Work to be completed » Copy out the lines of the data below, starting with the line containing "Given: Open the" and going on through the line containing "Looking at the screenshot, I should pos(267,160).". Leave the pictures out of your copy.
==== Record set ====
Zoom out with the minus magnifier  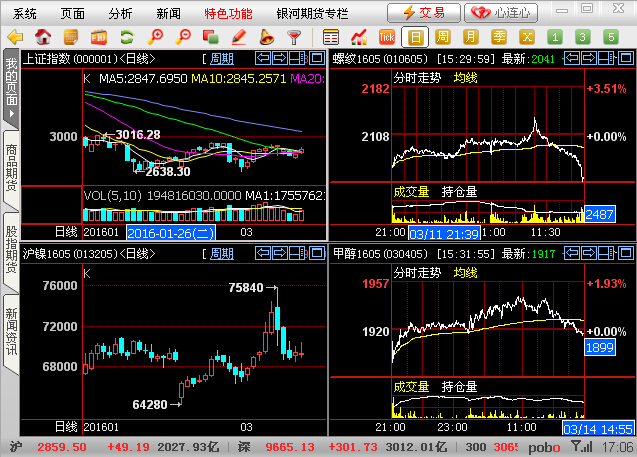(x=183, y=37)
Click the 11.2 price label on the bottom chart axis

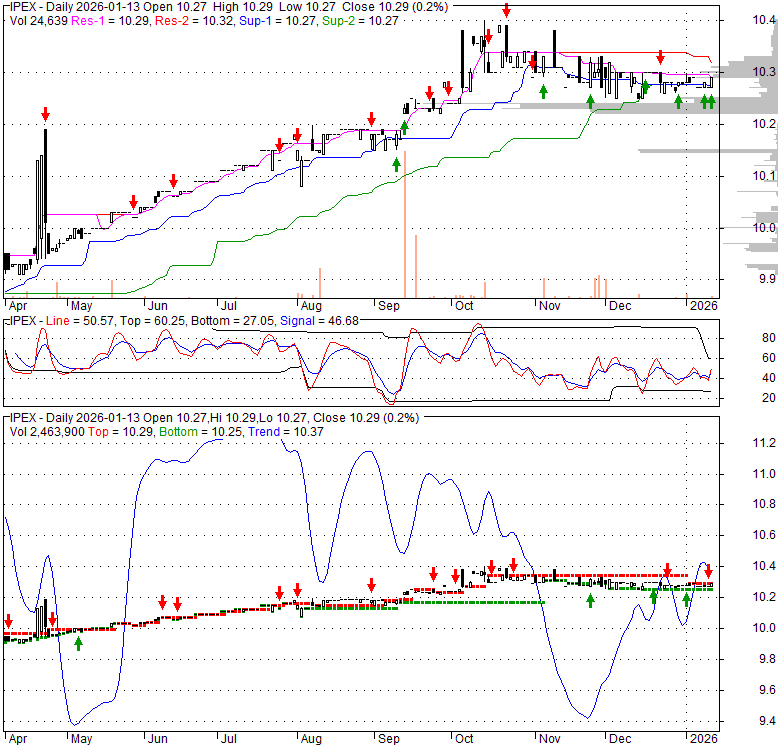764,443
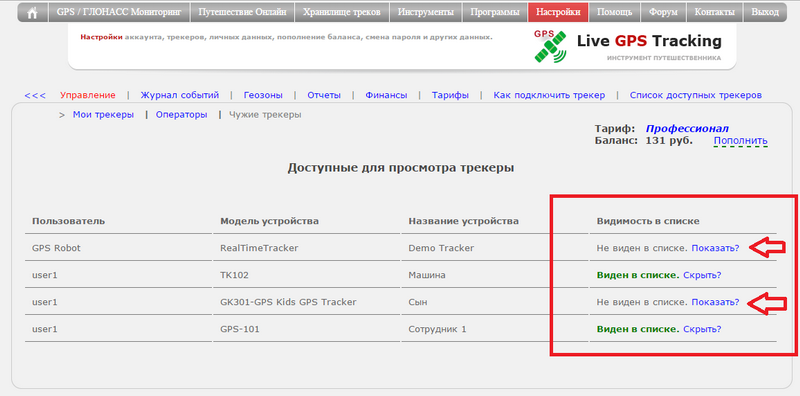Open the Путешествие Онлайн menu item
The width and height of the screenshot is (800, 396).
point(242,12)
====
==== Record set ====
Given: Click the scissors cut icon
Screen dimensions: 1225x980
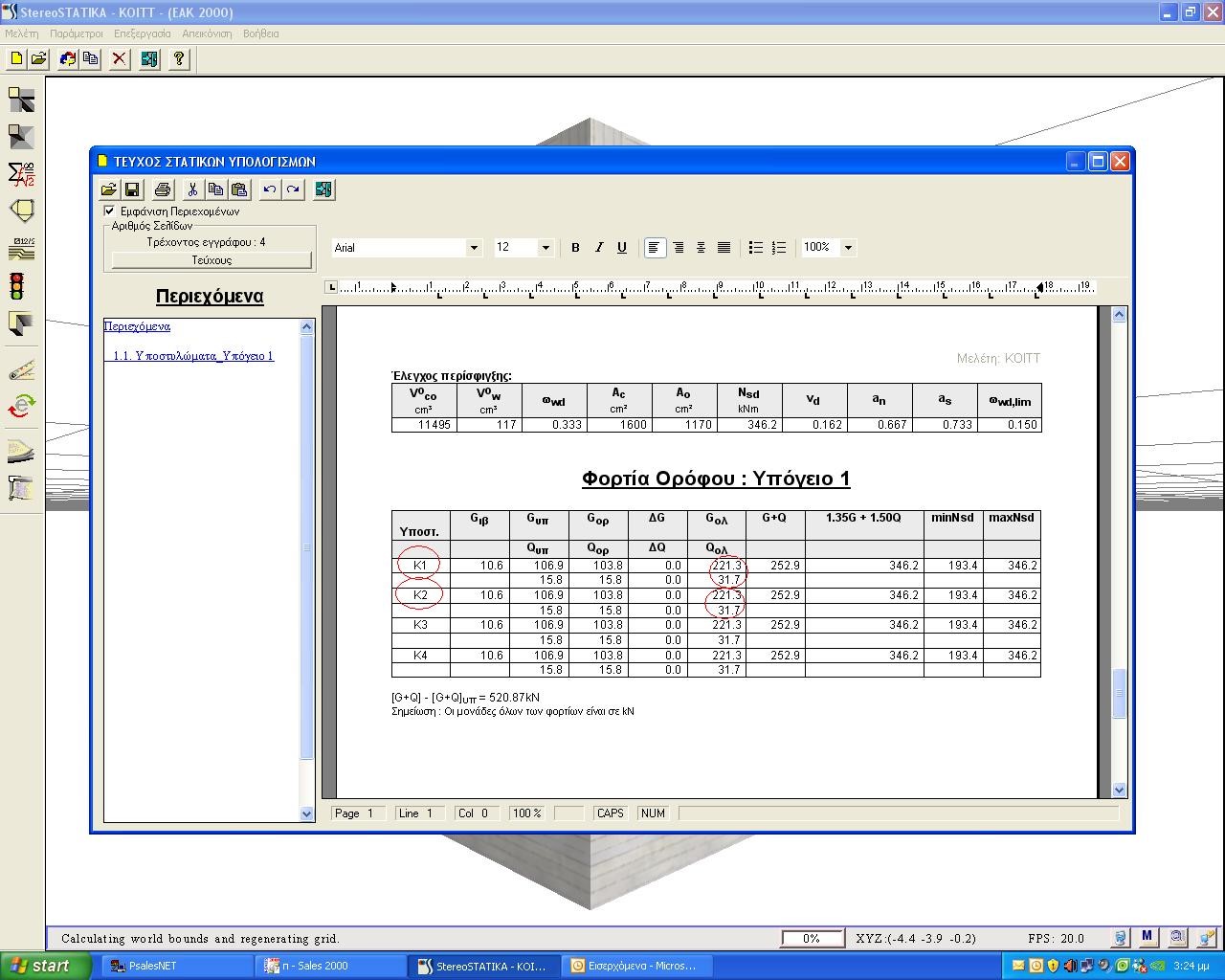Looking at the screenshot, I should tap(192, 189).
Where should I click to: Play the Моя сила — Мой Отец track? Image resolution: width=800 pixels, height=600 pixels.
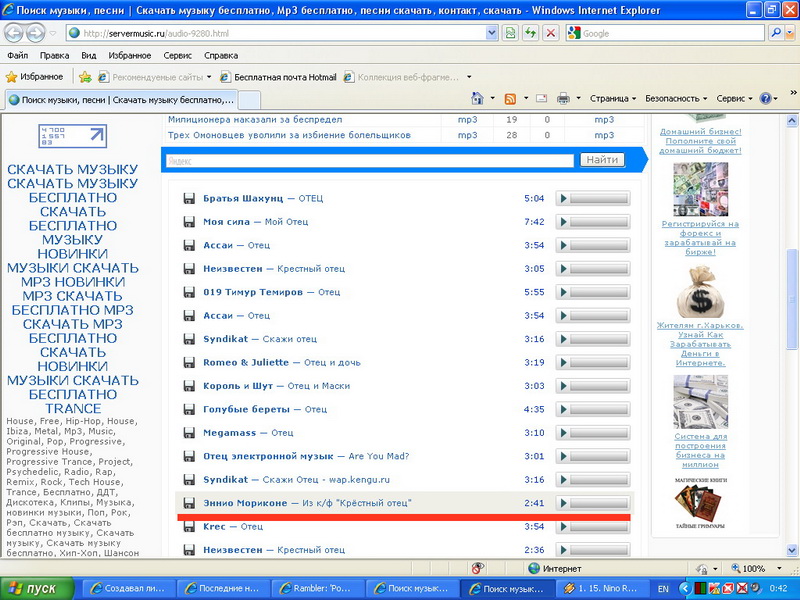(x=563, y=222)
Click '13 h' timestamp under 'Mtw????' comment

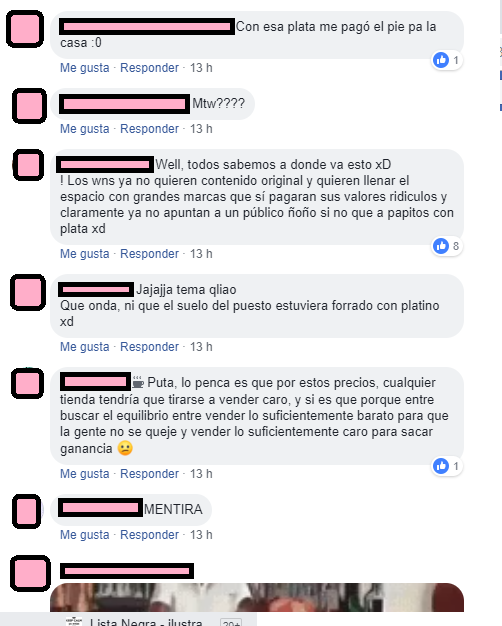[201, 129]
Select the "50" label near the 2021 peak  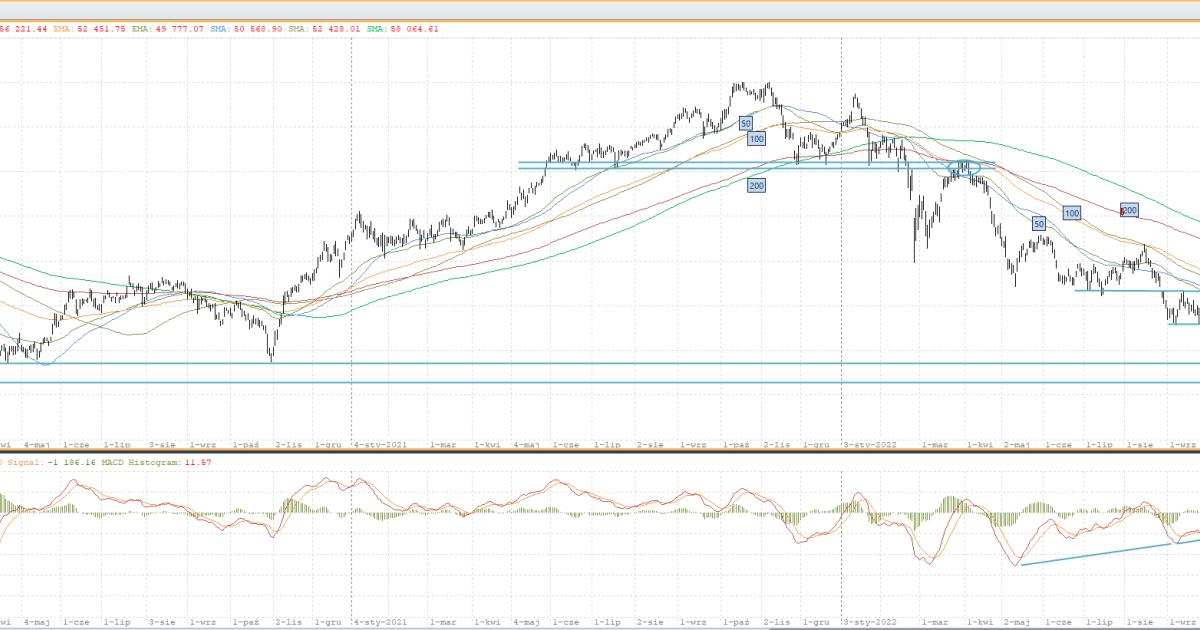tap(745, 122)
====
==== Record set ====
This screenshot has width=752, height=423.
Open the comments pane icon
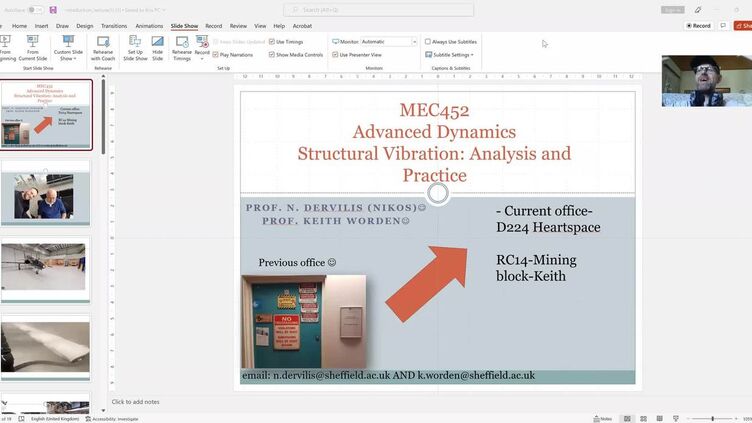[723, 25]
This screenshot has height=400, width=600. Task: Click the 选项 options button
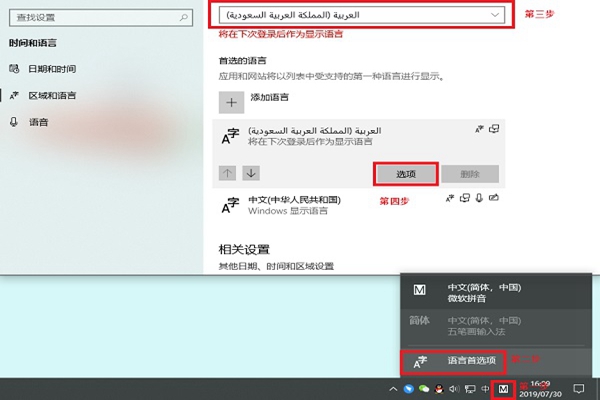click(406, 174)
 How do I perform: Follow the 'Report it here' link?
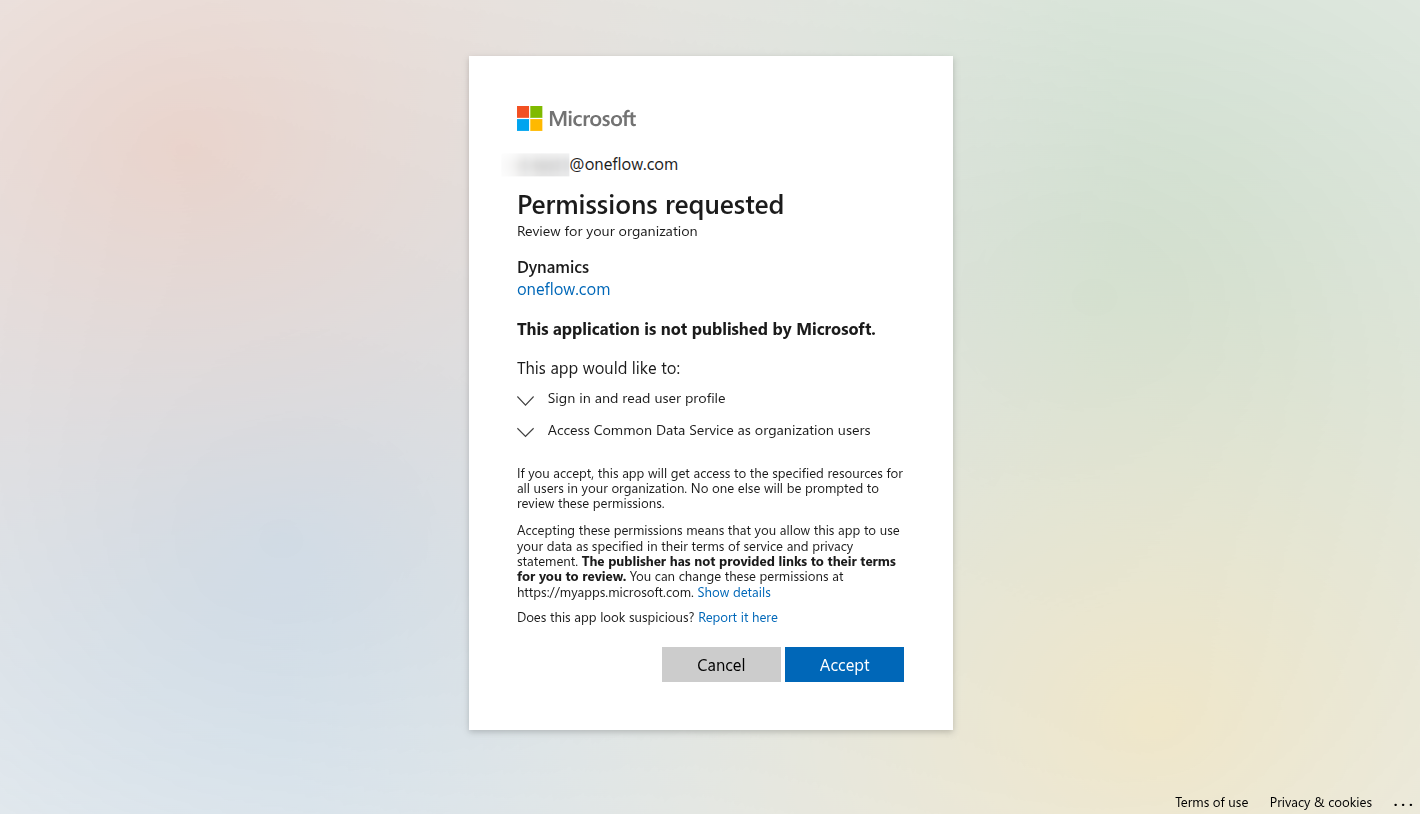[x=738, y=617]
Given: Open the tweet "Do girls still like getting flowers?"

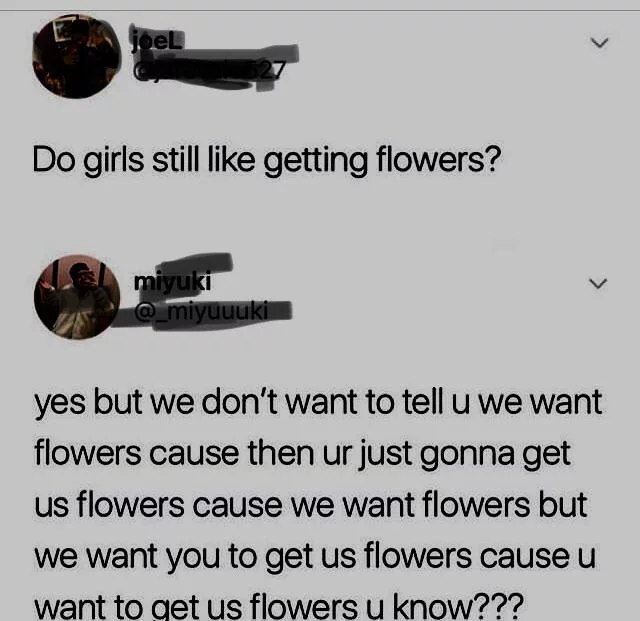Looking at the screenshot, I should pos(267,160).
====
Correct result »
Given: Open the tweet "Do girls still like getting flowers?"

Looking at the screenshot, I should pos(267,160).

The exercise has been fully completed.